Amicus Brief

Amicus Brief: Backpage.com Is Presumptively Protected by the First Amendment

The government’s unconstitutional seizure of assets and proceeds from Backpage.com and weekly newspapers is an attempt to erode the First Amendment’s carefully erected bulwarks around free expression.

In the United States Court Of Appeals For the Ninth Circuit

In re: Any And All Funds Held In Republic Bank Of Arizona Accounts  XXXX1889, XXXX2592, XXXX1938, XXXX2912, and XXXX2500,
United States of America,
Plaintiff-Appellee,
v.
James Larkin, Real Party In Interest Defendant; John Brunst, Real Party In Interest Defendant; Michael Lacey, Real Party In Interest Defendant; Scott Spear; Real Party In Interest Defendant,
Movants-Appellants.

On Appeal from the United States District Court for the Central District of California

Brief Of The DKT Liberty Project, The Cato Institute, and Reason Foundation As Amici Curiae In Support Of Appellants

This case presents questions of critical importance under the First and Fourth Amendments that are of great concern to amici. The Supreme Court has held that although “the general rule under the Fourth Amendment is that any and all contraband, instrumentalities, and evidence of crimes may be seized on probable cause . . . it is otherwise when materials presumptively protected by the First Amendment are involved.” Fort Wayne Books, Inc. v. Indiana, 489 U.S. 46, 63 (1989). In the case below, the government has ignored this admonition, seizing defendants’ assets and other materials that are presumptively protected by the First Amendment with neither a pre- nor a prompt post-seizure hearing. The government’s position appears to be that it is entitled to effect these seizures because the materials at issue are not actually protected by the First Amendment. But the government has it backward. Proving that the materials are not protected by the First Amendment through an adversarial hearing is what the government must do before it is entitled to take them.

Amici write to amplify the danger that the government’s use of civil forfeiture to seize the assets and proceeds of expressive material poses to free expression. The government has shut down a major internet site and confiscated millions of dollars of assets and proceeds not only from that site, but also from defendants’ numerous other publishing ventures—ventures completely unrelated to the alleged criminal activity of the site and indisputably protected by the First Amendment. And the government has done so on nothing more than its say-so that the site and the assets and proceeds are not protected by the First Amendment. Absent any meaningful judicial check on the government here, nothing can stop it from going after other internet sites that it deems unworthy of First Amendment protection, as well as any assets held by those who own the sites. Although the government attempts to evade judicial review of its actions by this Court, judicial vigilance should be at its height when the First Amendment is at stake.

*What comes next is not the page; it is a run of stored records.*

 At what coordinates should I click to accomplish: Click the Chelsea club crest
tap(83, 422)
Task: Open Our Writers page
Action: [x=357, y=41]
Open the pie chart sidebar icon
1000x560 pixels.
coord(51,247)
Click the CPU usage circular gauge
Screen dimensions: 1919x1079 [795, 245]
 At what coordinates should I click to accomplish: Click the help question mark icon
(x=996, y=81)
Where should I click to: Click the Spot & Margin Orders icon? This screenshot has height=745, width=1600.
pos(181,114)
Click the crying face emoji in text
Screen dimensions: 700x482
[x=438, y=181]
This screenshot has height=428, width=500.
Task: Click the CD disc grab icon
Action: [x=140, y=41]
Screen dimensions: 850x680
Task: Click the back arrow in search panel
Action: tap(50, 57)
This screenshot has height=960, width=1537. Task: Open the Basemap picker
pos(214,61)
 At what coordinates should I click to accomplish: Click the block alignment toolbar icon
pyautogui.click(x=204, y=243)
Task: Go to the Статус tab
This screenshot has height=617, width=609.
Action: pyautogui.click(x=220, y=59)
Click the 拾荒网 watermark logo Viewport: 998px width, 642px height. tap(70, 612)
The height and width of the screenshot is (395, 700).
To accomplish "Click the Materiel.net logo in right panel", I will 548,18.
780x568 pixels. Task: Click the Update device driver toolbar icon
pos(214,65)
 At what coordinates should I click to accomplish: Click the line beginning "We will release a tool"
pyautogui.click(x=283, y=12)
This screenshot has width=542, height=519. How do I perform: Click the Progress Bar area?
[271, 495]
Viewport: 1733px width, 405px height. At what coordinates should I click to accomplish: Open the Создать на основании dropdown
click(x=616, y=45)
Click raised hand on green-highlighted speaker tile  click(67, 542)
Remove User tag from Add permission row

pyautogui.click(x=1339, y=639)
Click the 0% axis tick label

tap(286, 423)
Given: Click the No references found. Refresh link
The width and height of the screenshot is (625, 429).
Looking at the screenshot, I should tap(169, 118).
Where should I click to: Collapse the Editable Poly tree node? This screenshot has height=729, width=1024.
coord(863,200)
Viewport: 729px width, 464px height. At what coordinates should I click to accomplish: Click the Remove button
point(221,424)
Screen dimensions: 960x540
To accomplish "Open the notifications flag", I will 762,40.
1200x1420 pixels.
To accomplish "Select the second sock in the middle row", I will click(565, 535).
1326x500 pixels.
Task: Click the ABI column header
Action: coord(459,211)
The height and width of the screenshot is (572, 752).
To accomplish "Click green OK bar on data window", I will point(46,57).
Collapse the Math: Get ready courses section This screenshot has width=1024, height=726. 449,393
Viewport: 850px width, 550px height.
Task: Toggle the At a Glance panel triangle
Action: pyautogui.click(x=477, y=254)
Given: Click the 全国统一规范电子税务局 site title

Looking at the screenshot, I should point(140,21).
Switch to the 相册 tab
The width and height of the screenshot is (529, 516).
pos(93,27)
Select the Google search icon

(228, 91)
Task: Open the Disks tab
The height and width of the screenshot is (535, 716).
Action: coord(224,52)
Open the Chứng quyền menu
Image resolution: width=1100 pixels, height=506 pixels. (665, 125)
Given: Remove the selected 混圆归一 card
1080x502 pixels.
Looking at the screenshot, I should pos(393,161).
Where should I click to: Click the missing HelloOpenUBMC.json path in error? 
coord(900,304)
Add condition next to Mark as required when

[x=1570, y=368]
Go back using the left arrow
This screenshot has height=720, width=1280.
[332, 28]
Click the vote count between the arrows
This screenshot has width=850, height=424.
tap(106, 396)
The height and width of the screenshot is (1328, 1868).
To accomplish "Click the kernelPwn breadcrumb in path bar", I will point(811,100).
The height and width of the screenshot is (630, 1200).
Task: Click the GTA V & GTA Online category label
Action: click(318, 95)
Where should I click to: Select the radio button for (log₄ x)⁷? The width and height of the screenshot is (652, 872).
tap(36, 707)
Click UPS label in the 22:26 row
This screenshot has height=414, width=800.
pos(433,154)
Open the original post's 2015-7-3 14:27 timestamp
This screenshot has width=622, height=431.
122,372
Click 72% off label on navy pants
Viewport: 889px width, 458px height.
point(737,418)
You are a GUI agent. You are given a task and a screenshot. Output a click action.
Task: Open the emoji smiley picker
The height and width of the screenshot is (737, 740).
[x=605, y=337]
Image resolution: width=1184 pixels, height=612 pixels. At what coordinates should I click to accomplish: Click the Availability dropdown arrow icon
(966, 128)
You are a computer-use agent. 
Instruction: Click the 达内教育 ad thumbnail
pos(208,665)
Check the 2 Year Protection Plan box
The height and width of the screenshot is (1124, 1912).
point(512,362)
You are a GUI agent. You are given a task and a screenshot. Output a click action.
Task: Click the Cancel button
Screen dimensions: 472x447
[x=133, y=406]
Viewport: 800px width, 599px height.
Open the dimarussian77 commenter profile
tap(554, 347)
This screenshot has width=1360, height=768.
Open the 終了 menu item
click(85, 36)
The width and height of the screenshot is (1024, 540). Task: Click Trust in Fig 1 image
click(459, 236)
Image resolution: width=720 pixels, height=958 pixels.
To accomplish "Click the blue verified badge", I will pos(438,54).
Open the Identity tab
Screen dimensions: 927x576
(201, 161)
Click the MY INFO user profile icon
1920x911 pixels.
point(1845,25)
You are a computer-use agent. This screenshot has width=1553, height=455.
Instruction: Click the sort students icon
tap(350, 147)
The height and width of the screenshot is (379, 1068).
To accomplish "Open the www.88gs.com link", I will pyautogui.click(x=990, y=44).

Expressive materials—such as newspapers, books, and their internet analogs—are presumptively protected by the First Amendment. And this presumptive protection extends to the assets for producing such material, as well as the proceeds from their dissemination. The First Amendment’s protections must reach such assets and proceeds to preserve the integrity of the marketplace of ideas; for if the government can selectively deprive certain speakers of the financial incentive to speak, then the government can silence the speakers themselves. The burden for rebutting the presumptive protection that all expression enjoys rests with the government. It is a heavy burden, as it must be to ensure the protections of the First Amendment. The government, then, can only seize expressive materials— including the assets and proceeds associated with expressive materials—if they are unprotected by the First Amendment. And the government must first demonstrate that the materials are not protected, as a matter of law, in an adversarial proceeding.

The government did not seize the defendants’ assets and proceeds after an adversarial proceeding—or any proceeding at all. Instead, it usurped a role meant for an impartial arbiter, by simply assuming that these assets and proceeds were not protected by the First Amendment.

Unfortunately, the government’s conduct here is not new. The history of government efforts to suppress and censor disfavored speakers, particularly speakers who offer sexually explicit expressive materials, is long. Along with overseeing censorship boards and organizing adult bookstore raids, the government has previously mounted a multistate prosecutorial campaign designed to intimidate the adult entertainment industry into silence. See United States v. PHE, Inc., 965 F.2d 848 (10th Cir. 1992). This campaign involved tactics similar to those employed here, designed to bankrupt speakers by forcing them to litigate on multiple fronts to prove that their speech is protected by the First Amendment. Throughout this history, however, the government’s efforts to silence these speakers largely have been thwarted by the Supreme Court’s clear instruction on the breadth of the First Amendment and the limits of government censorship over protected speech.

This Court should follow the Supreme Court’s instruction and deem the government’s seizures unconstitutional under the First and Fourth Amendments.